At the time of donating her ova, A was in a relationship with R, the twin's legal and gestational mother. A and R's relationship fell apart, and R formed a new relationship with C. Although the twins resided with R, A maintained an active role in their lives. However, following a series of disputes about contact and residence, A sought a shared residency order. At trial the judge ruled against A, stating that it would be inappropriate to elevate A's status in that manner.
However, on appeal, the court ruled that the trial judge had erred, in part by failing to properly weigh the importance of biological ties when determining whether such an order would be appropriate. In the appeal court's decision, Lady Justice Black stated: 'I think there needed to be consideration given also to the appellant's importance as the children's genetic parent.' This is not to suggest that genetic ties will automatically entitle a claimant to parent responsibility. Later in the ruling, Justice Lady Black agreed that 'the mere fact that the appellant is a genetic parent and/or that she played a parental role would not dictate the making of a shared residence order'.

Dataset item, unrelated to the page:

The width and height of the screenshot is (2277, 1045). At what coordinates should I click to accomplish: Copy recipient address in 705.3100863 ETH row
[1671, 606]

That the appeals court found relatedness to be a relevant factor at all highlights some interesting tensions between how different parts of the law view parenthood and parental responsibility. Although the HFE Act clearly distinguishes biological parenthood from legal parenthood, under The Children Act decisions about parental responsibility are to be made on the basis of the welfare interest of the child. As this case demonstrates, if the law includes biological ties as relevant to a child's welfare, then parents who use donor gametes are at increased risk of having gamete donors interfere in their family life even if reproductive procedures are performed under the auspices of a licensed clinic. This makes the preceding case different from other recent cases where gamete providers have been found legally responsible for their genetic children (see BioNews 680 and BioNews 437).

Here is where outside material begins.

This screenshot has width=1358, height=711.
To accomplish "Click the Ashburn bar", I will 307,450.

Of course, as Lady Justice Black made clear, genetic ties alone are insufficient justification for a parental responsibility order (or shared residency order) against the wishes of a child's legal parents. The circumstances where parents are at risk of having gamete donors succeed in making this kind of claim is thus restricted to cases where there is a confluence of factors in addition to genetic relatedness, such as a history of a caregiving, that together suggest that such an order is appropriate.
But herein lies the problem. If genetic ties add weight to a claim for parental responsibility then we could imagine this case unfolding along these general terms. The court might find that A developed a relationship with the twins that, on its own, was not substantial enough to merit a shared residency order. However, because of the added weight of the genetic connection, the court might find that a shared residency order is in fact merited.

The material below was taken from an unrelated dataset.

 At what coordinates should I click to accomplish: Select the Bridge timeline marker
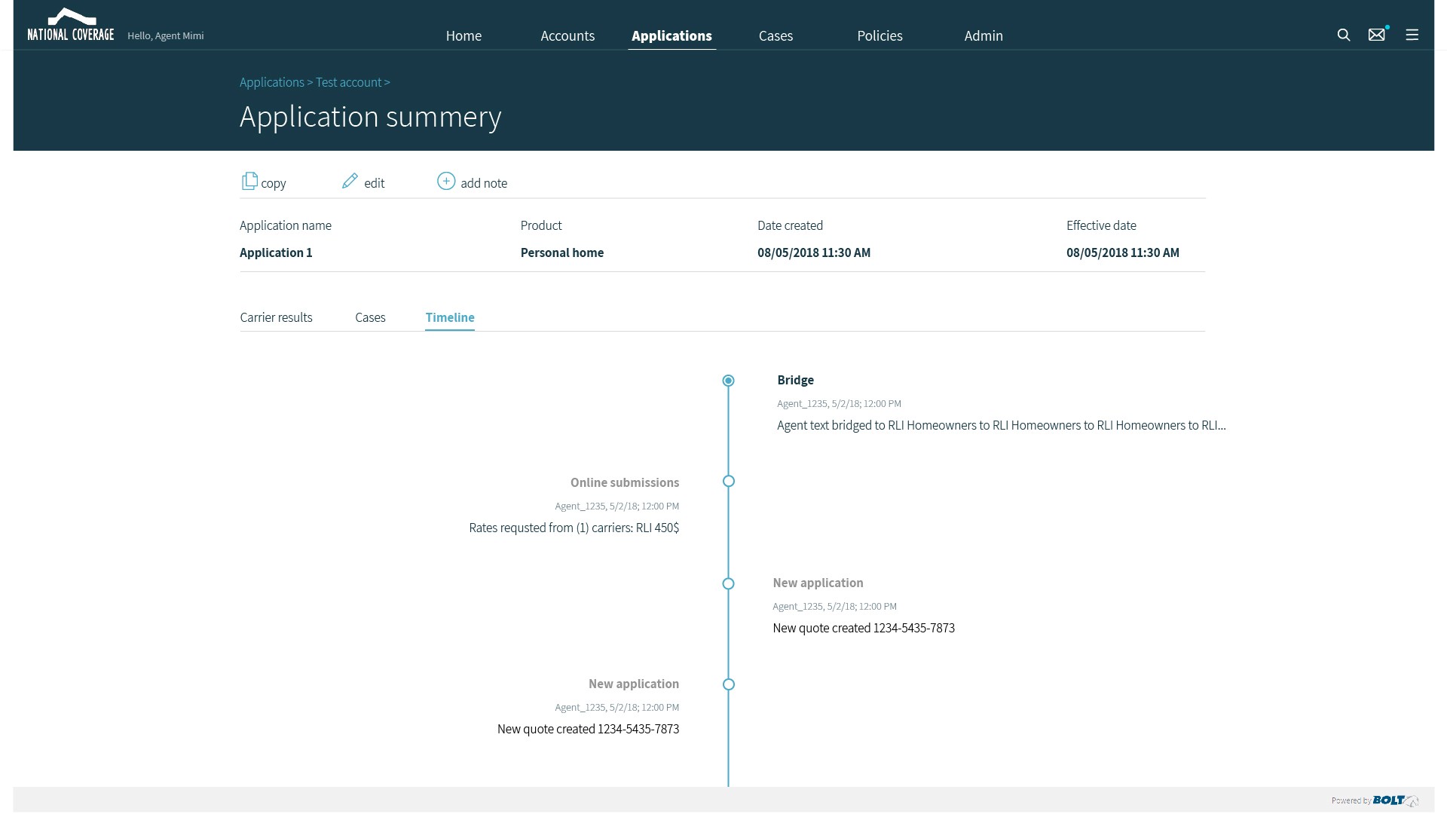tap(728, 381)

The possibility of this kind of result is problematic because it creates an incentive for parents using donor gametes to restrict the depth of the relationship they permit their children to form with their gamete donor. If parents want to prevent gamete donors from having a legal right to access and authority over their child, they must in fact ensure that the depth of relationship their child forms with the donor is lower than that sufficient to avoid this consequence in the case of a genetic stranger.
The tension here lies in the fact that the relevance of genetic ties in disputes over parental responsibility is legally justified by the welfare interests of the child; presumably the court's view is that children benefit in a special way from having contact with their genetic parents. Paradoxically this very fact results in a legal incentive for individuals who use donor gametes to restrict the formation of relationships that are thought to be especially beneficial for their children's welfare.
There is of course lots of room to question the welfare benefit children get from contact with gamete donors. But putting this question aside, there is a real possibility that this ruling will have a chilling effect on the relationships parents allow their children to form with gamete donors. If we decide that such relationships are in fact beneficial, what might be best for children's welfare is for the law to downplay the importance of genetic ties so that the formation of these relationships is not disincentivised.